We also don't ever follow why any of these men were so passionately in love with Hypatia apart from her beauty.  She is a bit remote, aloof, apart from the goings-on around her rather than being in the midst of things.  Somehow in Agora, there never seemed to be a firm decision to either be a chronicle of the events leading up to the fall of the Library of Alexandria or a love triangle/quadrangle between Hypathia and her trio of suitors. 

Curiously, whatever romantic thoughts either Orestes or Synesius held for Hypatia appears to have disappeared by the time the Library is first ransacked.  While Davus continues to hold some kind of torch for her, we never see what exactly attracted him to her or why/whether he kept pining for her long after he embraced some form of Christianity. For a film that portrays Christians as unthinking mobs, we don't see why anyone could be moved to join the movement in the first place. 

I don't think this is the fault of the actors in Agora.  Weisz is a good actress, so her portrayal of Hypatia as bright but removed from any emotions is correct: she is more excited about finding how the Earth revolves around the Sun than about people being killed all around her. We never, however, really figure out what drives her as a person.  As a scientist, perhaps, but as a person, a woman, she is treated like one of the statues the Christians want to destroy. 

Image result for agora 2009
Isaac is similarly hampered by his Orestes, someone who is remarkably dispassionate about almost everything , even when courting Hypatia by playing reeds.  Evans has the same fate: whatever reason he remains faithful to Christ while pursuing the studies could have played well in the embrace of faith and reason, but he's not given much to do on-screen. 

Minghella suffers the most: while he is suppose to be the heart of Agora, his expressions rarely go past two: either a scowl involving almost everything going on around and to him and a vague like for Hypatia. 

What there is good in Agora is in the technical side: the chaotic siege of the Library and the ensuing battles are well-done, and we do get a sense that Agora is true to what Alexandria would be like in the 4th Century. 

There is a positive in that Agora doesn't appear to rely on massive CGI to create the mobs, though the times we get shots of the Earth from space borders on the farcical, emphasizing how "important" the film is.  Dario Marianelli's score at times hammers the fact that Agora is desperate to be an "important" film. 
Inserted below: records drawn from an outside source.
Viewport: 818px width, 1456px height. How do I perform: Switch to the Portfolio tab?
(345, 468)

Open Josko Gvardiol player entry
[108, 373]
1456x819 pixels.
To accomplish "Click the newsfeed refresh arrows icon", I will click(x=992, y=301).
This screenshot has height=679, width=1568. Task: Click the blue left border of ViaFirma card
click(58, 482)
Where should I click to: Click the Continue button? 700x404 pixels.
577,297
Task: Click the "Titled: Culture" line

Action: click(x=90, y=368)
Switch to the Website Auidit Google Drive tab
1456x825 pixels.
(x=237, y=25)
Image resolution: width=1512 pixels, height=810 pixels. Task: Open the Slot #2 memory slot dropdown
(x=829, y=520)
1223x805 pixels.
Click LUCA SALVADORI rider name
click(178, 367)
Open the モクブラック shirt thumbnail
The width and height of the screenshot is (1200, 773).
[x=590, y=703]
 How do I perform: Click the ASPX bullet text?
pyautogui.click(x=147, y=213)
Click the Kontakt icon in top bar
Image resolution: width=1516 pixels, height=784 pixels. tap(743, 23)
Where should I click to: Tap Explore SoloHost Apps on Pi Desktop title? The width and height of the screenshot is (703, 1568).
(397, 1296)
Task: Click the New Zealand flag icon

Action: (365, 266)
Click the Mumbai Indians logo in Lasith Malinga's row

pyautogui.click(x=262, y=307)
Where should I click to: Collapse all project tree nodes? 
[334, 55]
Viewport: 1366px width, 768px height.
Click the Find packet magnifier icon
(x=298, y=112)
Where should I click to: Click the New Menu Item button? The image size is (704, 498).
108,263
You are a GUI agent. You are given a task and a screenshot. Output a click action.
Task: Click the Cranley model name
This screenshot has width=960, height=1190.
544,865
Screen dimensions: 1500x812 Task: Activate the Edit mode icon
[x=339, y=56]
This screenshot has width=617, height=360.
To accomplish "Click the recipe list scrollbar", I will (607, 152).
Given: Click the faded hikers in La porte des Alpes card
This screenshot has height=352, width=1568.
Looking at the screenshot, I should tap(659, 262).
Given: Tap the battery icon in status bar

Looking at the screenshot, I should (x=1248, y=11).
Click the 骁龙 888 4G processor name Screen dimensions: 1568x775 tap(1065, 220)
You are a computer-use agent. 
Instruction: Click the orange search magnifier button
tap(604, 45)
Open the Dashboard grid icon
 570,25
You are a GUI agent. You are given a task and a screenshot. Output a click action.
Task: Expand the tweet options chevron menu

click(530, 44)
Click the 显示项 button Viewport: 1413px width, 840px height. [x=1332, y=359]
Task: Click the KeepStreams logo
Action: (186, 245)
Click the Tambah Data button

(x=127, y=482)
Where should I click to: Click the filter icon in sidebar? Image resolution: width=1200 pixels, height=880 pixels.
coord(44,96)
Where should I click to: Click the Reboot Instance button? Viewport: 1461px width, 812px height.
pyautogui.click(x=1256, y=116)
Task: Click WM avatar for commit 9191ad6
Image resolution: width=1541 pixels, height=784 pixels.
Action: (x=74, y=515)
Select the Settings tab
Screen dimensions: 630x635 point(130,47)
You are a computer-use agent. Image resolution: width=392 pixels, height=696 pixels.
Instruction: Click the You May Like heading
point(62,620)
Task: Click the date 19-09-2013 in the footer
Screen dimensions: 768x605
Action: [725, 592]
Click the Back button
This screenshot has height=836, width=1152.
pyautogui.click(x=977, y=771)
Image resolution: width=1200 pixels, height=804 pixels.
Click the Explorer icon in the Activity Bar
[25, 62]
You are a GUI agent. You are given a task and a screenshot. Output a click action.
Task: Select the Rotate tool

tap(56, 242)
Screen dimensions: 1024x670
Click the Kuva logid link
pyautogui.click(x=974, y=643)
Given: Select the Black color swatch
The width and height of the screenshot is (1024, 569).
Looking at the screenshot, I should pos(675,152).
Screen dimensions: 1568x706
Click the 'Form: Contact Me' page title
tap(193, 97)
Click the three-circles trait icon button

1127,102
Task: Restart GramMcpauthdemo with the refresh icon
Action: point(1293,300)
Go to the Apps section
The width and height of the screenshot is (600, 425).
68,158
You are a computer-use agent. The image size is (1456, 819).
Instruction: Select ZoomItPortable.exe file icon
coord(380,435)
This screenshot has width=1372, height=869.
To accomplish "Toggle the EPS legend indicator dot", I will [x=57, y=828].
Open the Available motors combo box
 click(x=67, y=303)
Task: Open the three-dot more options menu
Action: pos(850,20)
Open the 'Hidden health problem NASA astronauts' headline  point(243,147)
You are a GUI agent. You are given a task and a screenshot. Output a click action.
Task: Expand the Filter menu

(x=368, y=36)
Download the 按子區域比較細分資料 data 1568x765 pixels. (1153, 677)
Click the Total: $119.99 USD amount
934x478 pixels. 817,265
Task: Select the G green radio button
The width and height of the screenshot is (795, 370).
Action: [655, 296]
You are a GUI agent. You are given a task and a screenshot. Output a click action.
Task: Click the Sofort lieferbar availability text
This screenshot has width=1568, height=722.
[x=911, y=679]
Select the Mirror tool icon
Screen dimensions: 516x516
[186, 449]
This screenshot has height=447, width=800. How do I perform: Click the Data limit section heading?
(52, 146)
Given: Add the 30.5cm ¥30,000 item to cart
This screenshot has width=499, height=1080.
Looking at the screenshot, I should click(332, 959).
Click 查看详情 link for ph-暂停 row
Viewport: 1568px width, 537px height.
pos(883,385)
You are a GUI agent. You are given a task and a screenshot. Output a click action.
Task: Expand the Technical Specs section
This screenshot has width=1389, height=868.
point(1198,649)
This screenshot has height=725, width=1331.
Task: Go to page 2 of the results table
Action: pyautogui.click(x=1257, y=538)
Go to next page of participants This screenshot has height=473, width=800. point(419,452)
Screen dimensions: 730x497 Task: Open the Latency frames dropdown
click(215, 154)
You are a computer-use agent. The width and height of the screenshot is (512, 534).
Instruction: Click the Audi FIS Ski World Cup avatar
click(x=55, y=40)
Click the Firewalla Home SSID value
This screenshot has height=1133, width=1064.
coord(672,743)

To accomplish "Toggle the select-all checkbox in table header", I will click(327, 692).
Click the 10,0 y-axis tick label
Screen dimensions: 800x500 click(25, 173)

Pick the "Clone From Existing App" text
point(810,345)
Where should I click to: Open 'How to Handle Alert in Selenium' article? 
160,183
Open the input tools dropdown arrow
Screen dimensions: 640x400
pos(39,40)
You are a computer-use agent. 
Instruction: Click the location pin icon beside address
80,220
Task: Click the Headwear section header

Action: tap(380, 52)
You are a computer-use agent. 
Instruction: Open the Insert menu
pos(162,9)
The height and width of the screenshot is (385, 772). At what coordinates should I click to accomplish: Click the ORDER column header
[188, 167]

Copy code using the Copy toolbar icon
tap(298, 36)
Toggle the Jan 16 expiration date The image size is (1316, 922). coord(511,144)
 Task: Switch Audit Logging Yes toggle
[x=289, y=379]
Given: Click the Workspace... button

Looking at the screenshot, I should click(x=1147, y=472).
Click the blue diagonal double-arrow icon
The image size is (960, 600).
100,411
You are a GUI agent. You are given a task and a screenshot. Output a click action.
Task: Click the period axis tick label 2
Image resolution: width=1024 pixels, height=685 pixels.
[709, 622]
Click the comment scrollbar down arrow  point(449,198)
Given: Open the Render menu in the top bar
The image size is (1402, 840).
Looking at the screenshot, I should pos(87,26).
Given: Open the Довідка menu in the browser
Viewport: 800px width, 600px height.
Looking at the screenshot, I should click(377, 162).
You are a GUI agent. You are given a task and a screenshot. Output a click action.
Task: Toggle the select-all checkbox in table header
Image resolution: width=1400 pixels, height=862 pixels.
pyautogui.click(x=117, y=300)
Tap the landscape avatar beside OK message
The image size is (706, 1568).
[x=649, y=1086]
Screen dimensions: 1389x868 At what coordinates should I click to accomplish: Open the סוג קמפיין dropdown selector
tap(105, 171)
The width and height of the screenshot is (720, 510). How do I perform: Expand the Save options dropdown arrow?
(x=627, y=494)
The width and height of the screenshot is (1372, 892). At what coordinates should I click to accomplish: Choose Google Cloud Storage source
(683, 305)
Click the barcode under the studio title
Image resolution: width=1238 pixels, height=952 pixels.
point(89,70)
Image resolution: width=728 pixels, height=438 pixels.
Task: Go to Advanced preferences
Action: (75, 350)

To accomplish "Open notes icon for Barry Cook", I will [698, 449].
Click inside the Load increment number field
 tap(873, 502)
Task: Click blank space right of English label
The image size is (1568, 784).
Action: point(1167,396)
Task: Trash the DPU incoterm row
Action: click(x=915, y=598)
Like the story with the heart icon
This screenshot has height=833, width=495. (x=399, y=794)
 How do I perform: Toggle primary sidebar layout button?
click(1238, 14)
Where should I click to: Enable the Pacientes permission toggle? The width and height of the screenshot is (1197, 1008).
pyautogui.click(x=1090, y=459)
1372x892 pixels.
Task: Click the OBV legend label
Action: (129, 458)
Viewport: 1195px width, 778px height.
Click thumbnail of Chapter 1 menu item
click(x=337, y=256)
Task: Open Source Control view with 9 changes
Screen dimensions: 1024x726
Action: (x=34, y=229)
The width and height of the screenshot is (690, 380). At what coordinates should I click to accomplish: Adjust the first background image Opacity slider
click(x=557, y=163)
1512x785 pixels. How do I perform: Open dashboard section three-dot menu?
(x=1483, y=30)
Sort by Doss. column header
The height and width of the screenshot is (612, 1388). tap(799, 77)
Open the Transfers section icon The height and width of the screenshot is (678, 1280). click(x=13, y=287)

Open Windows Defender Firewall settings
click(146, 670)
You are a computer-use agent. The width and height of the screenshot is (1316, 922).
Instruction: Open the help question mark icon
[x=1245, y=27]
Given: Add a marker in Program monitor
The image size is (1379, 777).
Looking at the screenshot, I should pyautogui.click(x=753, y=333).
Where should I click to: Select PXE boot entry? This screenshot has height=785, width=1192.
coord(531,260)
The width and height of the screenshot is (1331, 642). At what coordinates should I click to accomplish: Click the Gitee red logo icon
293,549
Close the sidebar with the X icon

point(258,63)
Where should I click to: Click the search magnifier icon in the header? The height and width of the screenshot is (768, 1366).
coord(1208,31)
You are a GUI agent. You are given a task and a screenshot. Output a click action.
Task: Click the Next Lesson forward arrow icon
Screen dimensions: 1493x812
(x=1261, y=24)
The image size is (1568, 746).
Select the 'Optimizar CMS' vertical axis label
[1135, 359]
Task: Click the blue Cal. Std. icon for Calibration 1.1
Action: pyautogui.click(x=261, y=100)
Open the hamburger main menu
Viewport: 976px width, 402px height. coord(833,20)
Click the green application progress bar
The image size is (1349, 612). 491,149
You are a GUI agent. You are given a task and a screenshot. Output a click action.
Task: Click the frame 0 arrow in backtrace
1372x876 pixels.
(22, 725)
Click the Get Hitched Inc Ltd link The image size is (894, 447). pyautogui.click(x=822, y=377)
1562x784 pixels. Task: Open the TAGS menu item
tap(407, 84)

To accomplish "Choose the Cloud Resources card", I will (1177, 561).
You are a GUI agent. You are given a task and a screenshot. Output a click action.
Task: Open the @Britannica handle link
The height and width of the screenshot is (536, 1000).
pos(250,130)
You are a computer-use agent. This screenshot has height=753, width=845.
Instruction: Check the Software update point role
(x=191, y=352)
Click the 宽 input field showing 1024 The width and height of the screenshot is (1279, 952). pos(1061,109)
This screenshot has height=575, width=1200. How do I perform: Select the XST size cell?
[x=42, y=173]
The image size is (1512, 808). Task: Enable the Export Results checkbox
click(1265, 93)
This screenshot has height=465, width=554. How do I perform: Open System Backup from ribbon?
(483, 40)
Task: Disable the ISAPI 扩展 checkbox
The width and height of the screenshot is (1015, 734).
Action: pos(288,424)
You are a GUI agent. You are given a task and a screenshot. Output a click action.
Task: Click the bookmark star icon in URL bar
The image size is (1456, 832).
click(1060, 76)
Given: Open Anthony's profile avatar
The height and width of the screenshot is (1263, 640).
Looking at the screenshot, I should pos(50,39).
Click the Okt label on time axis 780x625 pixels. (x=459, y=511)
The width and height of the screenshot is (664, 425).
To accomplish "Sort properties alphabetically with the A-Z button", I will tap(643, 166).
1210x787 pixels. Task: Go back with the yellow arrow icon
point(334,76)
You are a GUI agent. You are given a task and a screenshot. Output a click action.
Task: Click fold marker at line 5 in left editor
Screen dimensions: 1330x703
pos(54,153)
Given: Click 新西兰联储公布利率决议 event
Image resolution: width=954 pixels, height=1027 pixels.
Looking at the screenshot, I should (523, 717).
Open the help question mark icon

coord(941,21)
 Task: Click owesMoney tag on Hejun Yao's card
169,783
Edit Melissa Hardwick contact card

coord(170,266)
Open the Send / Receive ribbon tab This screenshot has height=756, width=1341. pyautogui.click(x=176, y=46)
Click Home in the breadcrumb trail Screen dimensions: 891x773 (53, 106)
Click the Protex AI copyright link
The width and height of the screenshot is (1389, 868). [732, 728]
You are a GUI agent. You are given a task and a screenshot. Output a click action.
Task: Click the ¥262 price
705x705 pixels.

When the Library itself falls, we get a shot of people rampaging through it that is on-screen upside down.  While I get the sense that this represents "a world turned upside down", a little less visual symbolism would have been better.

The split between the stories of the fall of the Alexandria Library and the death of Hypatia appear to be two different films with merely the same characters; given we don't know these characters or motivations all that well, it only makes things more muddled.  Somehow, by taking so long to build up to the climatic siege, everything after that appears anti-climatic. 

The biggest flaw in Agora was whenever we see text on the screen filling in information.  It was incredibly difficult to read: I had to zoom in twice to make out what was on the screen, and ultimately the information could have been given in a different manner. 

Agora is not a bad film, but it could have been much better if it didn't take itself so seriously.  It would have been better for it to have had a smaller scope: if we had gotten to know the characters, understood their motivations and how they reacted to the sweep of history rather than being supporting characters to the struggle between pagan and Christian, reason and faith. 

Ultimately, Agora is a bit confused, and given that the subject of the film is Hypatia is the Queen of Rational Thought, that's ironic. 



DECISION: C-

2 comments:

  1. Great review, thanks. As an aside, an Anglo-Saxon text describes the pagan statue of Serapis in Alexandria as musa wunung, 'the dwelling-place of mice', which is irrelevant but lovely.